Last Saturday I had a nightmare in which I dreamt that my body was rigid and my skin was burning. I woke with a start, unable to move because of a ‘ticcing fit’, with a strange prickling sensation all over my body. This isn’t the first time fits and dreams have got muddled together in a strange way.
Sophie, my overnight support worker, came to help me, and the fit didn’t last long. But while most of my body came back online I was soon aware that my hands were stiffer and even less cooperative than usual.
Almost two years ago, on a quiet Boxing Day morning, my hands suddenly began to spasm. My consultant later explained that sometimes muscles learn abnormal patterns of movement that become ingrained in the system and occur without the person’s control, and that this was a type of dystonia.
Botox injections helped and I was told to use my hands as normally as possible and avoid paying them undue attention. This is exactly what I’ve done and although the dystonia’s continued ever since, it’s been less intense than when it began.
But I do find it frustrating when my hands don’t work in the way I want them to, when I drop things, or when they’re painful.

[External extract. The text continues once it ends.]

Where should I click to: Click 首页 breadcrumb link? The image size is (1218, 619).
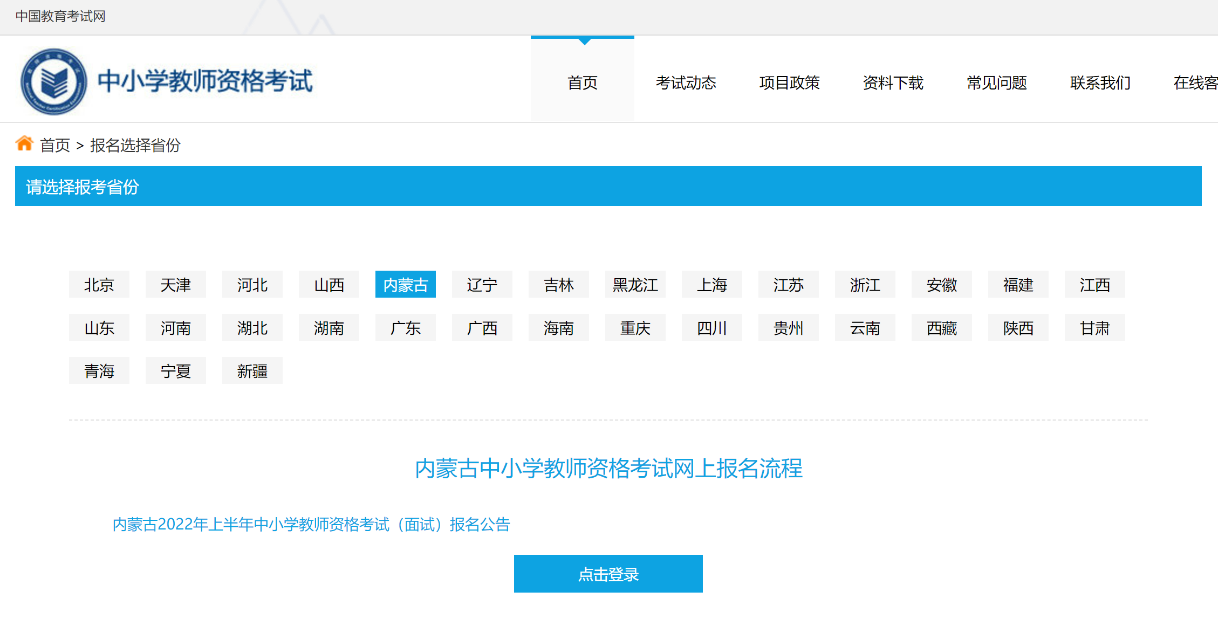click(55, 145)
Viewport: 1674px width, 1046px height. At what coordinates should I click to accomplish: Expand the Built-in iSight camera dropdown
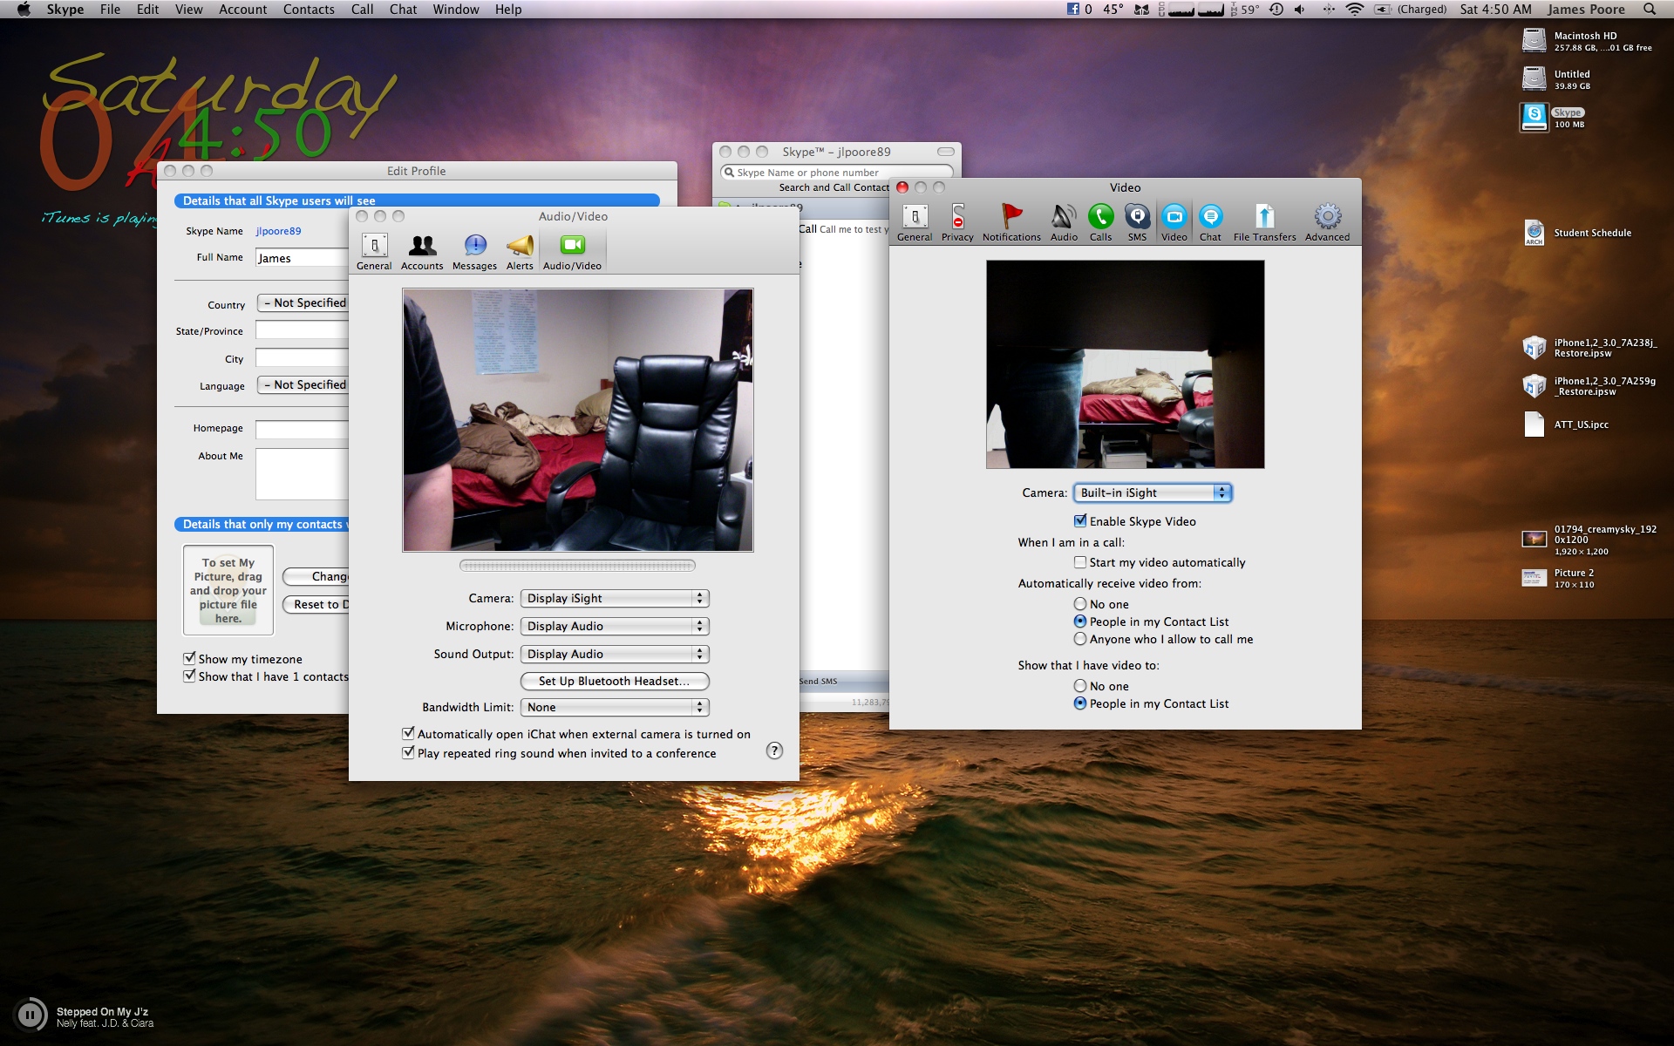coord(1152,492)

But because I’ve been advised to ignore the dystonia, I’ve often felt unable to voice this frustration or tell people when things change. And that, I suppose, is why, even though it’s been four days since my hands got tighter again, it wasn’t until today that I mentioned it to anyone.

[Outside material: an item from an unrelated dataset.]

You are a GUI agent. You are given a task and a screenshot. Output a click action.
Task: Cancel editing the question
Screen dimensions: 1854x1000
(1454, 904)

When I told Leftwing Idiot this evening he encouraged me to write about it and reflect on how I’m feeling.
I’m not at all worried by this change. I’ve got used to the idea that my hands are unpredictable, and I know it’s nothing to be concerned about. But it’s felt unnatural not to share this with the people I’m close to, particularly because I’m now finding some tasks harder than before.
Thinking about it now, I recognise that the pressure I felt to keep quiet and carry on was largely self-imposed.

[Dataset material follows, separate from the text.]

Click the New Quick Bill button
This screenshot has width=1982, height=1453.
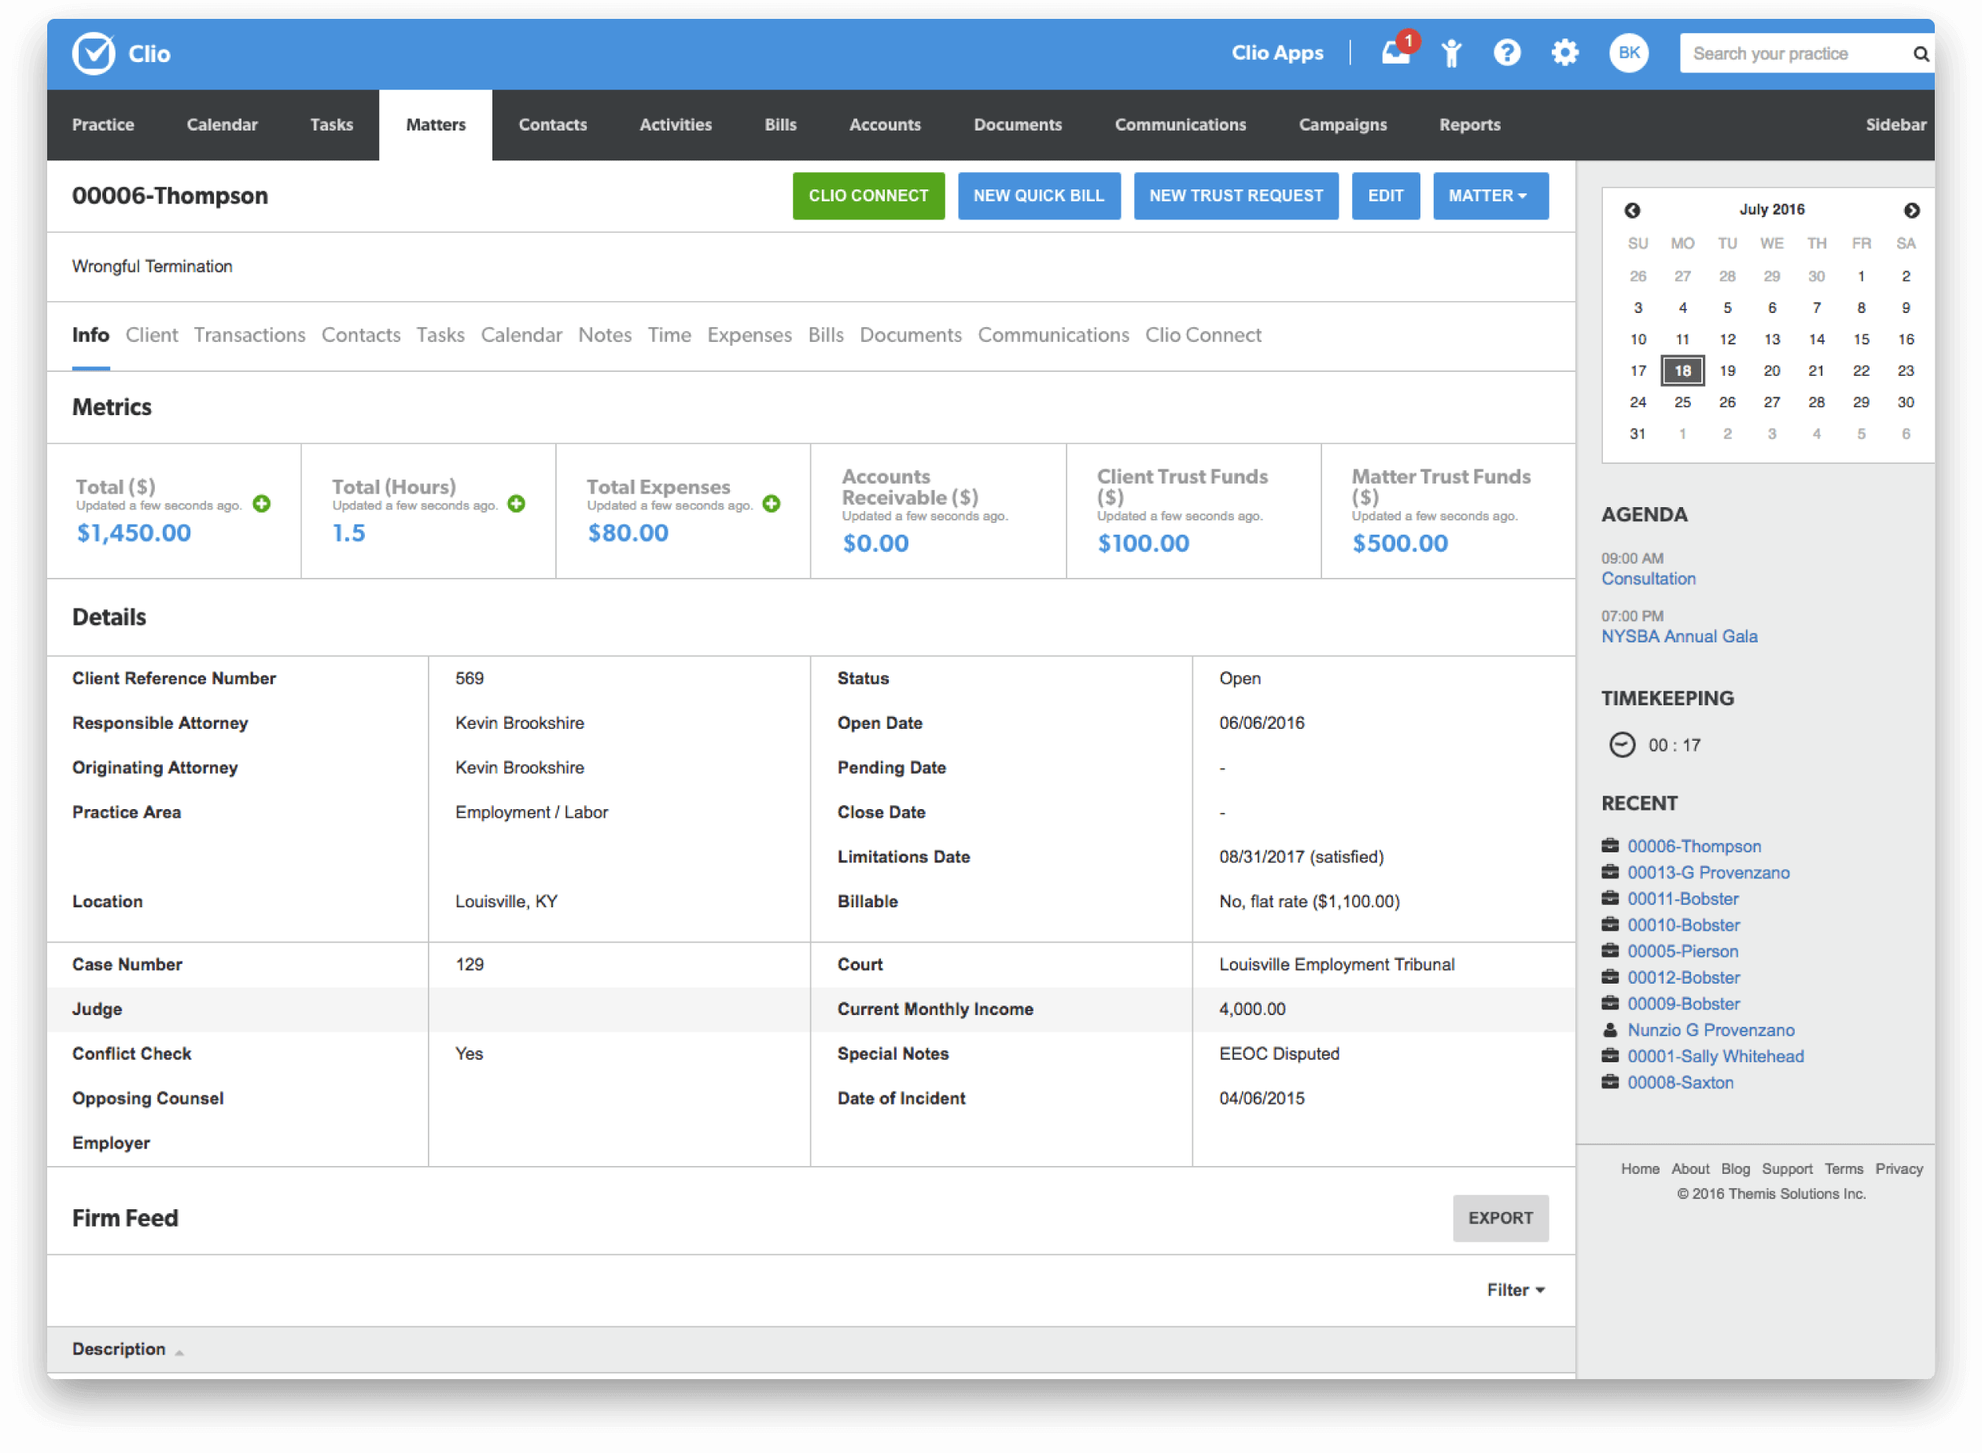coord(1038,196)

Dystonia’s not particularly well understood and at times I’ve been struggled with the unknowns of this condtion. Writing this has helped me recognise that it doesn’t need to be a problem. I can focus on what I know works for me – taking an open, common-sense approach and looking for practical solutions if and when I need them.
Getting on as usual will play a big part in this but I can see now that I also have to respond naturally, and this means giving myself permission to talk about it, or have the odd moan when things feel difficult.